What Should Be Our Response?
Parents in the U.S. are now issuing warnings on social media outlets, encouraging each other about the Momo Challenge. It’s a thing. Let me offer some simple steps you can take if you suspect your students may be susceptible to this ploy:
- Pay attention to your kid’s portable devices. Have your kids hand them over to you each night, and check their screen time (a feature on iPhones that tracks the hours a user spends on the device). You can also obtain apps that allow you to track exactly where your kids have gone on social media sites.
- Warn your children about never clicking on unknown numbers or anonymous challenges. In fact, I would actually discuss some of the tragic stories of teens around the world who’ve died taking the Momo Challenge. Tell them this is not a scare tactic, but a warning to the wise, to stop before they start.
- Talk honestly about the “law of diminishing returns.” This reminds us that we usually take smaller risks, but increase them because we require more of a dare to provide us with the buzz. Consider this: in 2017, deaths from suicide, drugs and alcohol reached their highest level since the federal data collection began in 1999. Many teens today don’t start with the thought of suicide, but are just despairing enough that they’ll take the Momo Challenge, figuring if it leads to death, it’s no big deal.

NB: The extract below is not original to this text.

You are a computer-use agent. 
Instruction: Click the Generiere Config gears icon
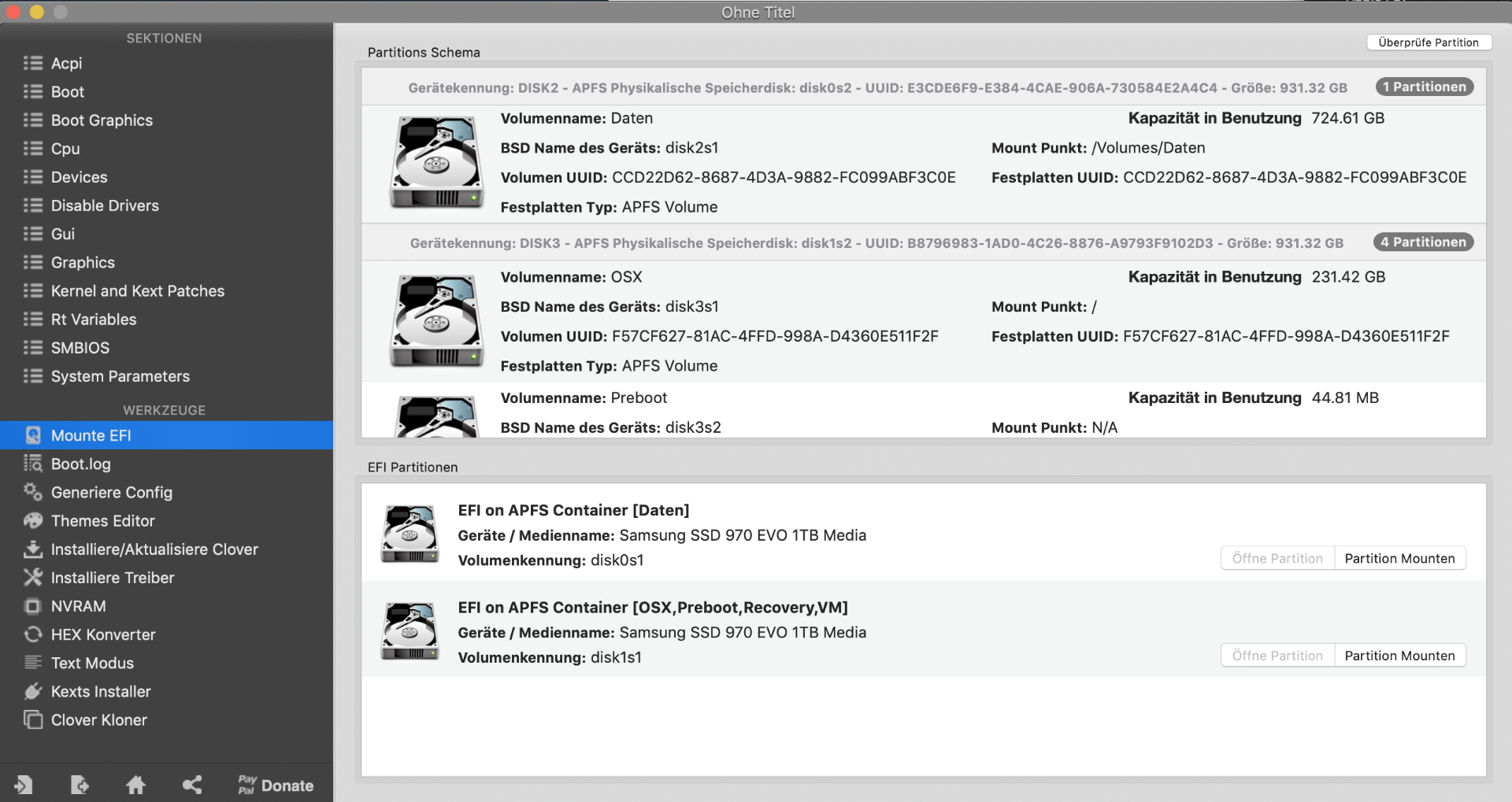coord(33,492)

- Study the Momo Challenge. Read up on its backstory and what has happened in various parts of the world. It is easy to exaggerate the toll it has taken on young people, so don’t become an alarmist and catastrophize the damage it’s done. However, this cyber-bullying dare often leads to very bad decisions. Adult leaders must guide, via conversations, our kids to making wise choices when it comes to the Momo Challenge. Perhaps begin the discussion by asking if they know anyone who’s taken the challenge. This usually leads to honest disclosure on your part and their part.

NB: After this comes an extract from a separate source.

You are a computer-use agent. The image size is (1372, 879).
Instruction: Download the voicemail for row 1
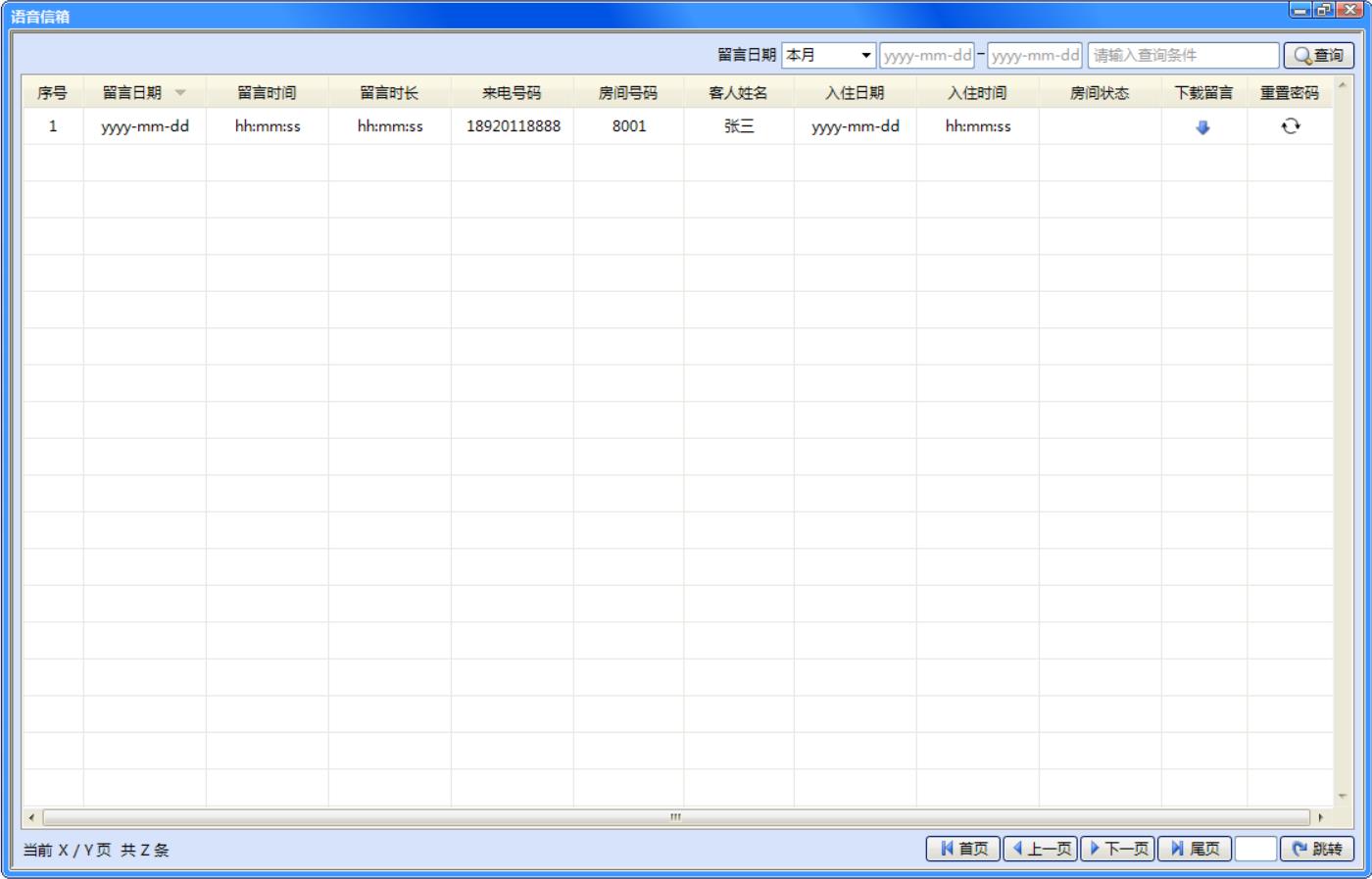[1202, 127]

Cyber Safety Expert Denise DeRosa, says the challenge, whether real or rumored, serves as a reminder for parents to know what their kids are doing online. “You don’t need to know about every platform and every app and every device out there, but you do need to know and understand your kids’ favorite apps, their favorite games, their devices,” she said. Experts say even if actual threats from Momo aren’t real, the rumors alone can be frightening for kids and can encourage teens to participate in risky dares. Let’s lead them well.